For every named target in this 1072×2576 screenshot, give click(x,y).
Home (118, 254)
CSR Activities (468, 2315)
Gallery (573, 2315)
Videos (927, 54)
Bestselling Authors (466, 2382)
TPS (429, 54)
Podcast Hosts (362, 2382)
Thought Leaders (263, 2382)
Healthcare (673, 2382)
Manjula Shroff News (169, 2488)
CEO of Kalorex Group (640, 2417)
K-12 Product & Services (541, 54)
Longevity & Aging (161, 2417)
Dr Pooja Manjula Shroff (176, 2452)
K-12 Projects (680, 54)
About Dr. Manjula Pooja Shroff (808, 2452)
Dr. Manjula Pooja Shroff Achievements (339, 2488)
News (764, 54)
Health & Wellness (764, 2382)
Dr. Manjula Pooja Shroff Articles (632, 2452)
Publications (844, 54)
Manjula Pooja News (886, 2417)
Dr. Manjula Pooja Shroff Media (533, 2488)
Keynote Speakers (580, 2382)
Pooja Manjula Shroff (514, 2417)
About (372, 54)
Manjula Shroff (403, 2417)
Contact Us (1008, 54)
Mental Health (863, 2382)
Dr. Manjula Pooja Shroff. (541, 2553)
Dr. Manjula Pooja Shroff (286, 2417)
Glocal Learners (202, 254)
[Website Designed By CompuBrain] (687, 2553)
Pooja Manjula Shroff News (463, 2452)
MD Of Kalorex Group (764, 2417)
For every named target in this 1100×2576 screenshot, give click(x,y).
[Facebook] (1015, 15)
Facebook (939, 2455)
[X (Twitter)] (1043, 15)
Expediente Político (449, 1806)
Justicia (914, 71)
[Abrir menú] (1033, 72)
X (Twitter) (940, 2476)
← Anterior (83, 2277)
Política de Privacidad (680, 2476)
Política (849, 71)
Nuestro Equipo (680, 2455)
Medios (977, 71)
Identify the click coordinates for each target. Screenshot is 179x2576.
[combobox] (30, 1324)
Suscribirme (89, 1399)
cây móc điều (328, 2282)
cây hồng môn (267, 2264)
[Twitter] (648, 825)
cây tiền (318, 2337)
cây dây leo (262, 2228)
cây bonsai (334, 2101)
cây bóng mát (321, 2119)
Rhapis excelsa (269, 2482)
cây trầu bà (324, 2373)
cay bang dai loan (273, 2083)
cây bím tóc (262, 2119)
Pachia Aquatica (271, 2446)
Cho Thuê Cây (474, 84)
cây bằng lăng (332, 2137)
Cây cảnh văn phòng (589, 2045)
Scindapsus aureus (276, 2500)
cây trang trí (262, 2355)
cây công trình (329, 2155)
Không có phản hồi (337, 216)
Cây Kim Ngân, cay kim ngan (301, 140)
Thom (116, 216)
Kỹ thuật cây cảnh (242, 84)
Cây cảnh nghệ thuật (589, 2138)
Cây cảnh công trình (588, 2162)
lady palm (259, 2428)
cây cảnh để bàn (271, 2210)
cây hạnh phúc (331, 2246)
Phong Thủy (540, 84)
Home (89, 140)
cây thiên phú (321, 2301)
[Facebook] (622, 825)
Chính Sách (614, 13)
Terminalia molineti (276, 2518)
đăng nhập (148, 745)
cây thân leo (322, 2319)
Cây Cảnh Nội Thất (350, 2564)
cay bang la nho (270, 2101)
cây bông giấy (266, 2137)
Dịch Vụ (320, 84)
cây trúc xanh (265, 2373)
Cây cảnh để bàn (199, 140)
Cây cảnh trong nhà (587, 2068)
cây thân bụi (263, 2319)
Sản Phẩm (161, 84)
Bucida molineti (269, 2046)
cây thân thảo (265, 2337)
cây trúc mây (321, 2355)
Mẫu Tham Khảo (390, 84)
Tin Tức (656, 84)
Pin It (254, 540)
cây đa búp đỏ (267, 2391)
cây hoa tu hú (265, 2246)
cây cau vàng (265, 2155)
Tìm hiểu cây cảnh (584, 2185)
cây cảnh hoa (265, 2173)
--------------------------------
▸ **Task requirements**
Could you restate every record word for word?

▸ **Response to the task**
For every named target in this 1072×2576 screenshot, give click(x,y).
Home (118, 254)
CSR Activities (468, 2315)
Gallery (573, 2315)
Videos (927, 54)
Bestselling Authors (466, 2382)
TPS (429, 54)
Podcast Hosts (362, 2382)
Thought Leaders (263, 2382)
Healthcare (673, 2382)
Manjula Shroff News (169, 2488)
CEO of Kalorex Group (640, 2417)
K-12 Product & Services (541, 54)
Longevity & Aging (161, 2417)
Dr Pooja Manjula Shroff (176, 2452)
K-12 Projects (680, 54)
About Dr. Manjula Pooja Shroff (808, 2452)
Dr. Manjula Pooja Shroff Achievements (339, 2488)
News (764, 54)
Health & Wellness (764, 2382)
Dr. Manjula Pooja Shroff Articles (632, 2452)
Publications (844, 54)
Manjula Pooja News (886, 2417)
Dr. Manjula Pooja Shroff Media (533, 2488)
Keynote Speakers (580, 2382)
Pooja Manjula Shroff (514, 2417)
About (372, 54)
Manjula Shroff (403, 2417)
Contact Us (1008, 54)
Mental Health (863, 2382)
Dr. Manjula Pooja Shroff. (541, 2553)
Dr. Manjula Pooja Shroff (286, 2417)
Glocal Learners (202, 254)
[Website Designed By CompuBrain] (687, 2553)
Pooja Manjula Shroff News (463, 2452)
MD Of Kalorex Group (764, 2417)
For every named target in this 1100×2576 screenshot, give click(x,y).
[Facebook] (1015, 15)
Facebook (939, 2455)
[X (Twitter)] (1043, 15)
Expediente Político (449, 1806)
Justicia (914, 71)
[Abrir menú] (1033, 72)
X (Twitter) (940, 2476)
← Anterior (83, 2277)
Política de Privacidad (680, 2476)
Política (849, 71)
Nuestro Equipo (680, 2455)
Medios (977, 71)
Identify the click coordinates for each target. Screenshot is 179x2576.
[combobox] (30, 1324)
Suscribirme (89, 1399)
cây móc điều (328, 2282)
cây hồng môn (267, 2264)
[Twitter] (648, 825)
cây tiền (318, 2337)
cây dây leo (262, 2228)
cây bonsai (334, 2101)
cây bóng mát (321, 2119)
Rhapis excelsa (269, 2482)
cây trầu bà (324, 2373)
cay bang dai loan (273, 2083)
cây bím tóc (262, 2119)
Pachia Aquatica (271, 2446)
Cho Thuê Cây (474, 84)
cây bằng lăng (332, 2137)
Cây cảnh văn phòng (589, 2045)
Scindapsus aureus (276, 2500)
cây trang trí (262, 2355)
cây công trình (329, 2155)
Không có phản hồi (337, 216)
Cây Kim Ngân, cay kim ngan (301, 140)
Thom (116, 216)
Kỹ thuật cây cảnh (242, 84)
Cây cảnh nghệ thuật (589, 2138)
Cây cảnh công trình (588, 2162)
lady palm (259, 2428)
cây cảnh để bàn (271, 2210)
cây hạnh phúc (331, 2246)
Phong Thủy (540, 84)
Home (89, 140)
cây thiên phú (321, 2301)
[Facebook] (622, 825)
Chính Sách (614, 13)
Terminalia molineti (276, 2518)
đăng nhập (148, 745)
cây thân leo (322, 2319)
Cây Cảnh Nội Thất (350, 2564)
cay bang la nho (270, 2101)
cây bông giấy (266, 2137)
Dịch Vụ (320, 84)
cây trúc xanh (265, 2373)
Cây cảnh để bàn (199, 140)
Cây cảnh trong nhà (587, 2068)
cây thân bụi (263, 2319)
Sản Phẩm (161, 84)
Bucida molineti (269, 2046)
cây thân thảo (265, 2337)
cây trúc mây (321, 2355)
Mẫu Tham Khảo (390, 84)
Tin Tức (656, 84)
Pin It (254, 540)
cây đa búp đỏ (267, 2391)
cây hoa tu hú (265, 2246)
cây cau vàng (265, 2155)
Tìm hiểu cây cảnh (584, 2185)
cây cảnh hoa (265, 2173)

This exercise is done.